Tag Archives: anger

Dealing with anger

Ephesians 4:26 Be angry but do not sin; do not let the sun go down on your anger.

God has made it clear that He doesn’t want us to act in anger. Instead, He wants us to act in righteousness, just as He is righteous. He wants us to follow the example set by our Lord Jesus Christ. No one person who has ever lied has so exemplified temperament. Insulted, spat upon. mocked – and that was all before He was tried and hung on a cross – and yet this Man did not act out in anger. How can this be? How was Jesus able to be angry and not sin? And what’s more; how can we follow this example?

Jesus had inside knowledge. He was in on the Father’s ways. You see, Jesus understood that all acting out of anger accomplishes is more anger. He knew that there was no situation so big that God would not handle it. He also understood the importance of relationships.

It’s just not worth it to act out of anger. It’s not worth hurt relationships and it’s not worth showing a bad example of a Christ follower to those who may have their eyes on us. If we trust God, we can let Him be the administrator of justice. We can believe that He will take care of the situation that caused us anger in the first place.

Love is not easily angered

1 Corinithians 13:5  [Love] is not irritable.

Love is patient.  So why reiterate the same basic point by saying that love is not easily angered (or irritable)?  Quite simply, because it’s that much of an issue.  It’s that important because we have to really be conscious of this in order to be effective at loving other people.
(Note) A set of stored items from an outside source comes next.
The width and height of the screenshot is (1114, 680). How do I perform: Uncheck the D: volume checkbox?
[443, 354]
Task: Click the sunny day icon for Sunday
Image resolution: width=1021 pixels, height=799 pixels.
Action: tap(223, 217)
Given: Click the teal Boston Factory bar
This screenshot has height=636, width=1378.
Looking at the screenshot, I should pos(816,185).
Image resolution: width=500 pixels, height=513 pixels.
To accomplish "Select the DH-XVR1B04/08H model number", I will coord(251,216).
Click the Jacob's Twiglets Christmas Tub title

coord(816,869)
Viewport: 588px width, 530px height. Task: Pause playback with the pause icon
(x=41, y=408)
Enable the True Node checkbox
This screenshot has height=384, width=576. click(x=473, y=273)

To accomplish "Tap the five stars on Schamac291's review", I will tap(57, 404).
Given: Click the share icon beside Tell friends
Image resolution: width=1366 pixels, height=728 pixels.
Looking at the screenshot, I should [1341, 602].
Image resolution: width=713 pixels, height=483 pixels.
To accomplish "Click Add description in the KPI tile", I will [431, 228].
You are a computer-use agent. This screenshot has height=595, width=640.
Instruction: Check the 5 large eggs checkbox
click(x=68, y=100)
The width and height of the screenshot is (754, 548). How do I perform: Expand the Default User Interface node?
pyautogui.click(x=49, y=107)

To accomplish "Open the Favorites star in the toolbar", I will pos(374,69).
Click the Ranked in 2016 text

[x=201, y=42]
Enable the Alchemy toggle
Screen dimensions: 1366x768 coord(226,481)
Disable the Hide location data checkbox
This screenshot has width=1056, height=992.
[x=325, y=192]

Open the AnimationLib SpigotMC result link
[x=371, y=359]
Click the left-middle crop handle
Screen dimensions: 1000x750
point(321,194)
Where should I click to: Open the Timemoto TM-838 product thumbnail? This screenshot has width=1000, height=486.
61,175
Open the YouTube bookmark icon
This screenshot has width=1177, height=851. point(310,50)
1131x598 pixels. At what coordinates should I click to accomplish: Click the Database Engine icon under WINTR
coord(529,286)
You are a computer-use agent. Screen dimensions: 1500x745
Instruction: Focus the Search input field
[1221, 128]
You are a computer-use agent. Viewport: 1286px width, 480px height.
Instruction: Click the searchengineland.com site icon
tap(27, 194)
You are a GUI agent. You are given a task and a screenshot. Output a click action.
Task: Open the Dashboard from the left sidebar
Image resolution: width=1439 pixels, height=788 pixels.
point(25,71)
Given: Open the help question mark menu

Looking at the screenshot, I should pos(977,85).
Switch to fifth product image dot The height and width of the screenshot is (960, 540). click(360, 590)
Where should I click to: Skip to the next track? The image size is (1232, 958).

With Jesus as our example, take a look at how He reacted to the sometimes whiny, often very hard-headed disciples with whom He spent a great deal of His time.  Be honest, most of us, were we in Jesus’ place, would have gotten angry very early on with some of the things He put up with.  But because He loved them, He showed them patience and kindness.  He answered their silly questions and taught them lessons to help them grow more mature.  He had compassion for them.

The only way to really have this kind of compassion for someone is to have some empathy – try to feel what they’re feeling.  Most of the time if you can empathize, anger is not going to flare up quite so easily.  It’s really not about controlling anger, it’s about considering others.

Forgiveness takes away the enemy’s weapon

Ephesians 4:26-27 Be angry and do not sin; do not let the sun go down on your anger, and give no opportunity to the devil. 

There are few things our enemy the devil hates more than a unified body of believers in Jesus Christ. He can’t stand to see God working through people who love one another and bear each other’s burdens. His strategy is to divide us.

We’ve all been to churches where there’s disunity. Maybe someone didn’t like the choice of colors for the new carpet or maybe someone got upset because the coffee pot was moved to another location. Whatever the reason, people get angry with their fellow Christians and they begin to miss out on the mission God has for them. That’s exactly what the enemy wants.

But when we forgive offenses that our brothers and sisters in the Lord commit, we offer him no ammunition to use against us. When we put away our anger and instead choose love, we don’t allow him a way in. When we value people and relationships more than things, we take away something from the enemy’s arsenal. We leave him weak.

When we choose to love, it honors God and brings Him glory. That should be our ultimate incentive for treating others well and acting in unity as a church of believers.